On Friday, 3 December 2021 at 06:57:49 UTC, Tejas wrote:
> On Thursday, 2 December 2021 at 19:35:25 UTC, bachmeier wrote:
>> On Thursday, 2 December 2021 at 17:21:58 UTC, Tejas wrote:
>>> On Thursday, 2 December 2021 at 17:11:09 UTC, Paul Backus 
>>> wrote:
>>>> [...]
>>>
>>> Hmm... not a fan of that solution
>>>
>>> Still feel marking `extern (C)` stuff as `@trusted` is better.
>>>
>>> Introducing a new feature for such a fundamental, yet obvious 
>>> thing seems overkill, IMHO. Forcing not `@safe` stuff to be 
>>> annotated seems better to me.
>>
>> Sure, if you don't use extern(C) much and you don't care about 
>> everyone that uses it extensively in their code moving to 
>> other languages, go ahead and do that. It's not realistic to 
>> break that much code written in a language that was designed 
>> from the start to be closely tied to C. It wouldn't be hard to 
>> add a -safe compilation flag, but apparently nobody's into 
>> that, they'd prefer to break code others have written.
>
> I think the problem with adding new compiler flags is that it 
> doubles the amount of configs that have to be checked/tested 
> for from then on-wards (at least that's what I was told when I 
> asked if it was possible to do away with the `short/byte` 
> implicit conversion to `int` via a compiler flag).
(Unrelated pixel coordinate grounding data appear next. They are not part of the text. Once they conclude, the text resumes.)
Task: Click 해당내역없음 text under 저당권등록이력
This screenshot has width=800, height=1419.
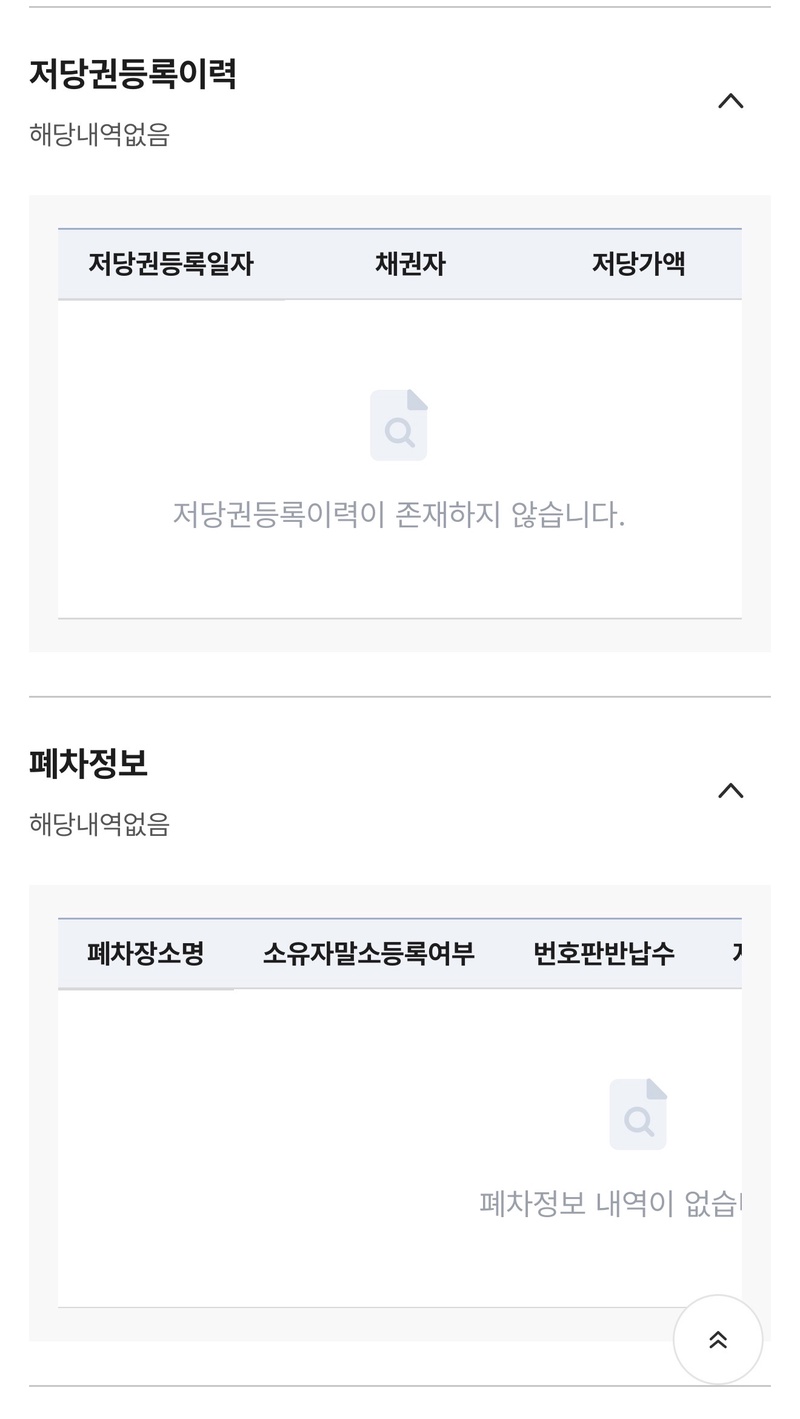Action: click(100, 134)
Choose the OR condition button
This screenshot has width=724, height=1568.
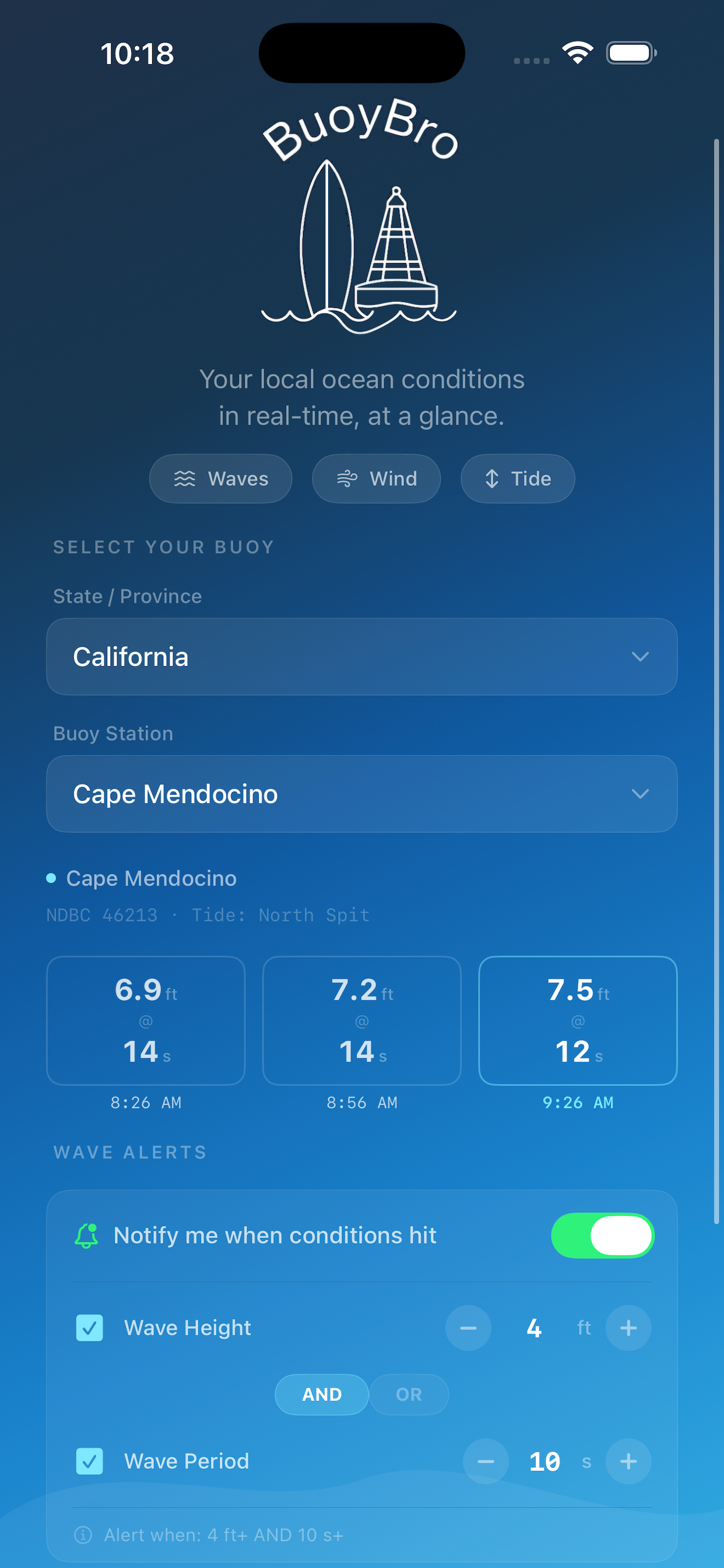[x=409, y=1395]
I understand. It was during this conversation that I realized D 
has no strategy that will allow it to evolve (and no strategy to 
develop such a strategy). The cost of making an extreme change 
like safe by default is that you have to accept a compiler flag 
or some other compromise. That seems to be off the table, which 
makes it hard to see D being much different in 2041 than it is 
now.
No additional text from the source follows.